EXTRACTED DATA:
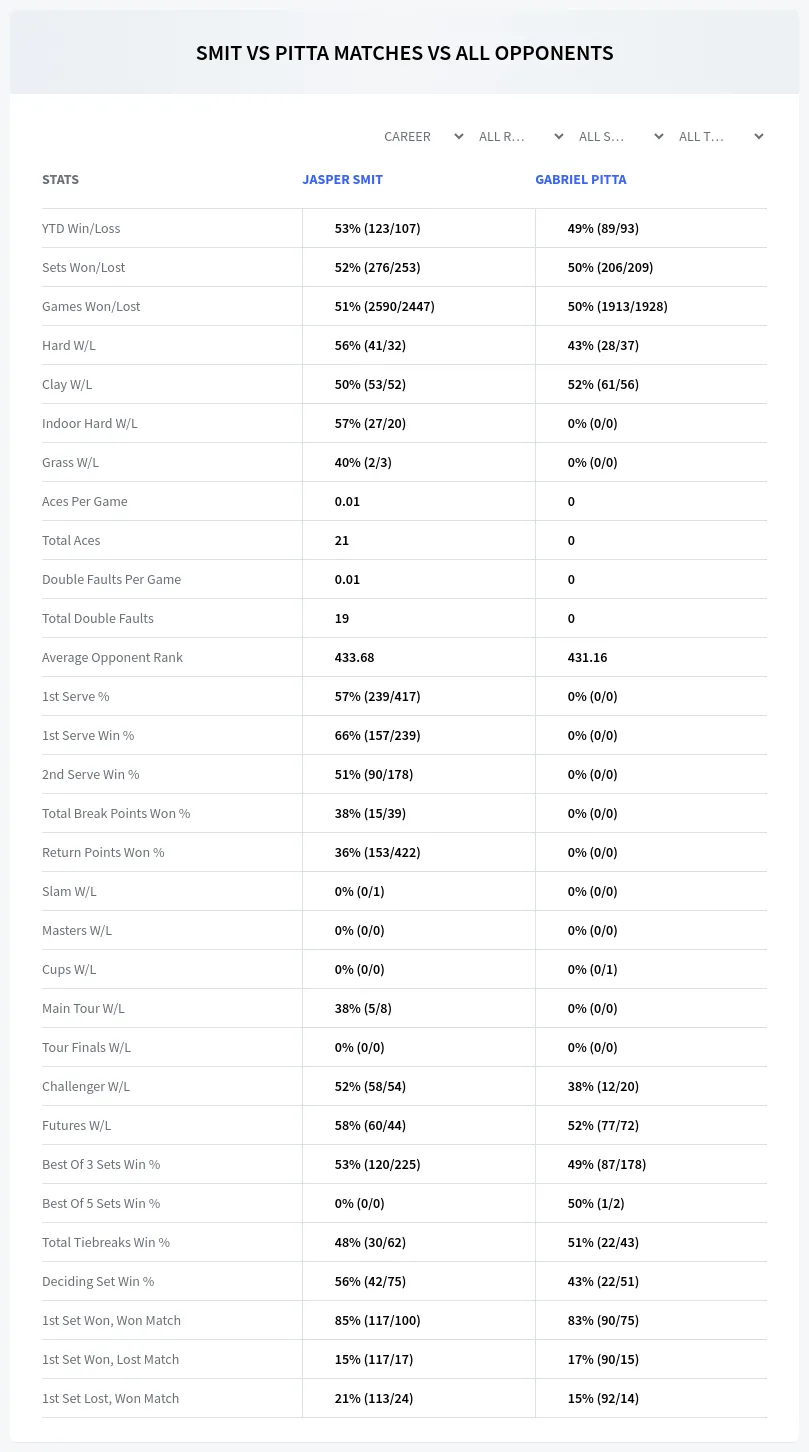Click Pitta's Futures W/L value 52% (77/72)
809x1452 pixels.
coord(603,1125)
--
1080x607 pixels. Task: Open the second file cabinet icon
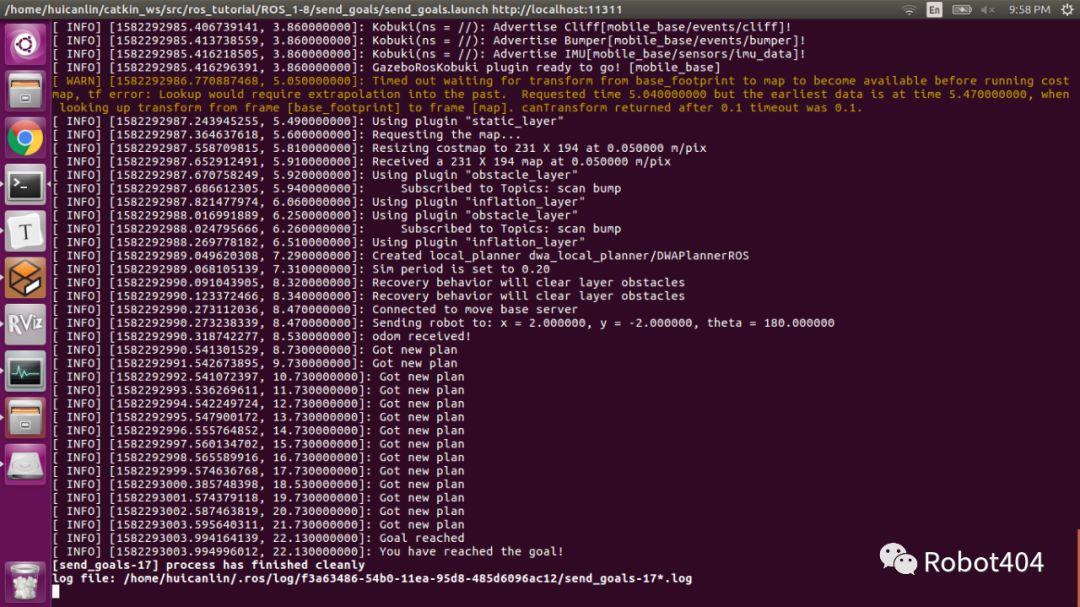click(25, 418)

WHAT THIS TASK INVOLVES: Count the lines in the material above that contain the string "pixels", and give only the number.

WORKED ANSWER: 2